EL OLEO


(La imagen es de propiedad de su autor)


Ikeda es el estereotipo del turista que recorre con la ansiedad de un chiquillo cada uno de los lugares característicos de cualquier metrópoli europea, inmortalizando con su cámara monumentos o espacios urbanos.

Aquel museo de arte era su última parada y parecía retener en su frontis el estilo de principios de siglo. Se dejó seducir por los oleos que poblaban sus  paredes. En una amalgama de estilos y colores como en un sueño sublime, donde la razón parecía difuminarse en el nirvana de la ilusión.

Si embargo, cuando creía haberlo visto todo, fue que quedó así, paralizado de pies a cabeza cuando observó ese retrato, como si fuera una deidad que se materializó frente a él. La imagen de una mujer se destacaba en el.

Meditó en que no recordaba haber  visto antes una hembra de tal belleza. De piel cuya tersura competía de igual a igual con la fineza de la seda y el blanco inmaculado de la cima del monte Fuji. A Ikeda le recordó a las obras de Raphael o Boticelli, rostros de porcelana y labios que invitaban a fundirse en el fulgor de un beso.

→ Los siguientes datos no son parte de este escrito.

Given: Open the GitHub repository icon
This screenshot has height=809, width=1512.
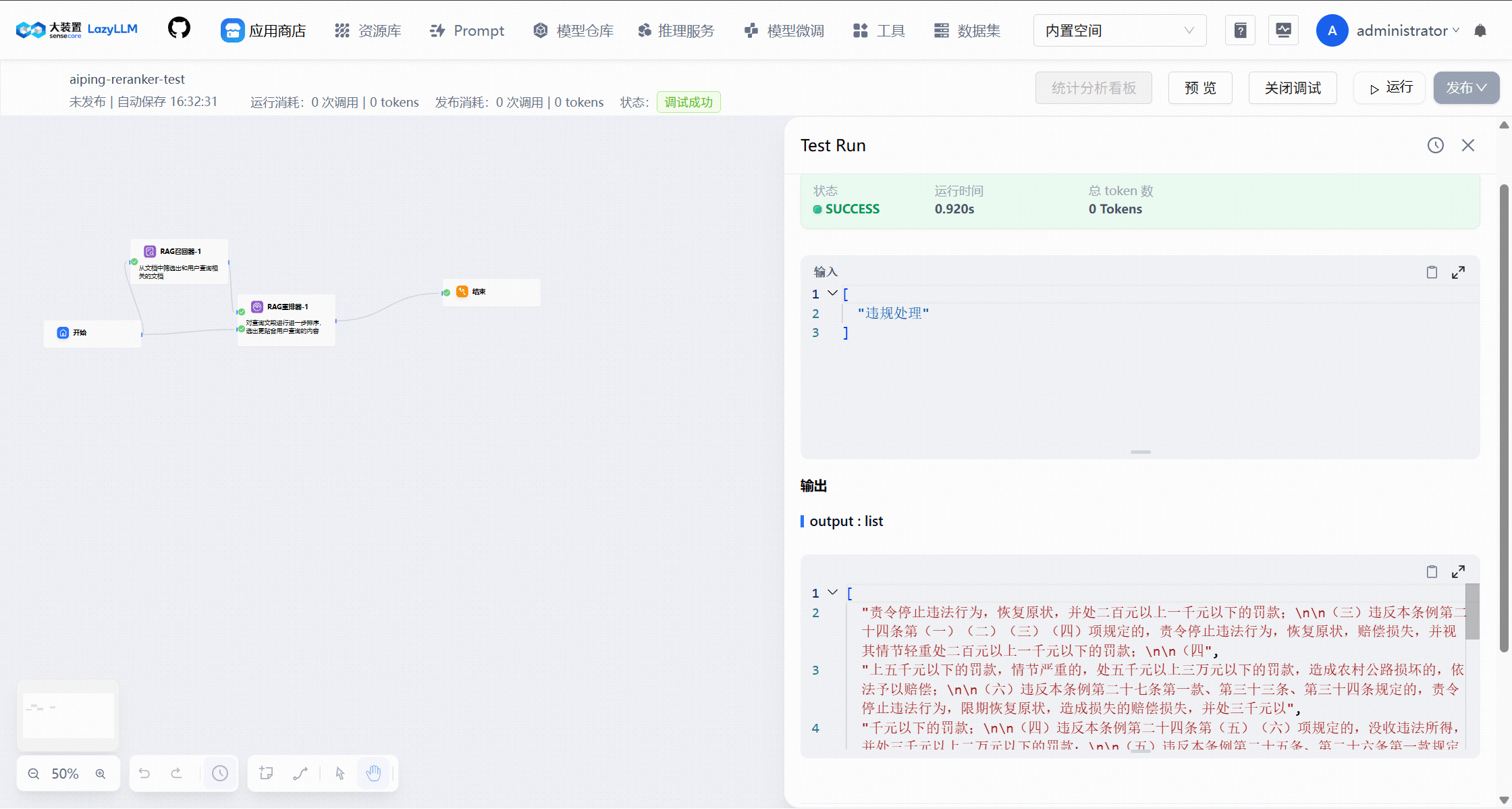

Por supuesto que el oriental no quedó indiferente ante aquella postura seductora, tendida de espaldas sobre el lecho, apoyando sobre el brazo ese rostro suyo que parecía el de una musa. Así estaba, con el torso desnudo, sus pechos empinándose como dos montañas que se esmeran por alcanzar las nubes. El nipón no supo por qué le temblaron las manos e inconscientemente estas adoptaron una postura curvada, como si aprisionara en ellas un fruto del tamaño de esos pechos.

No pudo evitar sentirse atraído por esta imagen que era un tributo al erotismo, más aún al observar la sábana  cuya tela aparentaba ser tan fina como una caricia que se desliza por la sinuosidad de sus muslos y que apenas ocultaba la intimidad más apetecida de aquella mujer, casi como un guiño.

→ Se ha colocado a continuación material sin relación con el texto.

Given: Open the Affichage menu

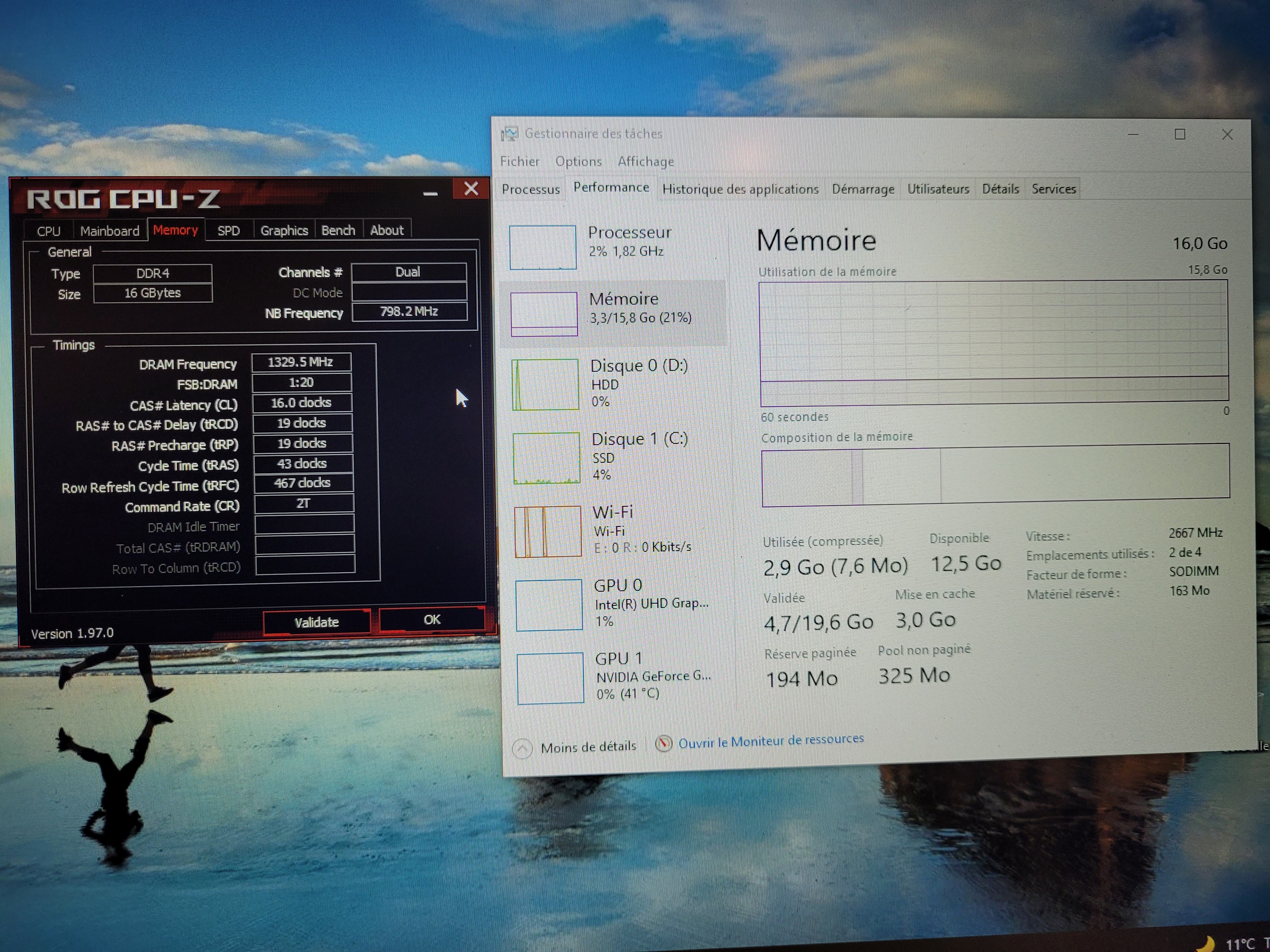Looking at the screenshot, I should 645,162.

Su mente lo indujo inevitablemente a imaginar aquella húmeda y palpitante cavidad, como una gruta misteriosa y ávida de ser explorada en profundidad. La sábana apenas la cubría como insinuándose y a ratos parecía amoldarse a esos pliegues femeninos. Esto estimuló sus sentidos a más no poder. 

Entonces, algo extraño ocurrió, no supo si era presa de una alucinación, pues creyó ver que la pierna diestra parecía asomar fuera de la pintura, como en una imagen en tercera dimensión. Se frotó los ojos rasgados en un intento por borrar aquel espejismo.

Por un momento creyó ver ahí, junto al respaldo de la cama, a una multitud de sujetos con expresión de pánico en sus rostros, como penitentes en el patíbulo. Sin embargo, la mirada de gata mimosa de aquella mujer lo seducía. Hasta creyó verla sonreír y esto lo cautivó. Entonces nada más importó sólo admirar a esta musa que ofrecía sus encantos como dádivas. No era fácil desentenderse de ellos.

La sábana parecía caer hacia el suelo invitándolo a tirar de ella y descubrir tan preciados tesoros femeninos para deleite suyo. Sin preámbulo, Ikeda aceptó este ofrecimiento. Cogió la tela y tiró de ella con la lentitud necesaria para darle una cuota de sensualidad a este cuadro del cual ahora formaba parte.

Poco a poco la sábana se deslizó acariciando la piel que parecía agitarse al roce de aquellos pliegues, desvistiendo las caderas y el vientre.

El hombre quiso apurar el trámite y jaló más fuerte.

Fue entonces que vino lo inesperado.

Algo tiró de la sábana del otro lado del cuadro con tal fuerza, que a Ikeda se le soltó la cámara y tuvo que sujetarse de la mampostería para no ser engullido por aquel oleo. Pudo percibir la tibieza y sinuosidad de esos pechos aprisionándose contra su rostro.

Quiso desprenderse de aquella tela  que ya no lo seducía en absoluto, no obstante, le fue imposible, parecía adherida a su epidermis como si formara parte de ella. Se asemejaba al  apéndice de un espectro que se empeñaba en arrastrarlo al Hades.

Lo que al comienzo fue fascinación para él e incluso propio del morbo, ahora mutaba en pánico, el mismo que invade a los seres vivos cuando su existencia se ve amenazada.

Luchó con todas sus fuerzas, como el insecto que se agita y aletea para desprenderse de las redes de un arácnido.

Para Ikeda, aquel instante pasó a convertirse en una escena salida de una novela de H. P. Lovecraft. Gritó a voz en cuello, pero como es habitual nadie acudió al vocerío y se ahogó en el silencio.

Esa noche el guardia se paseaba por los salones en su ronda habitual. Encontró la cámara tirada en el parquet.

–¡Mmmm! –Exclamó– Otro turista perdido.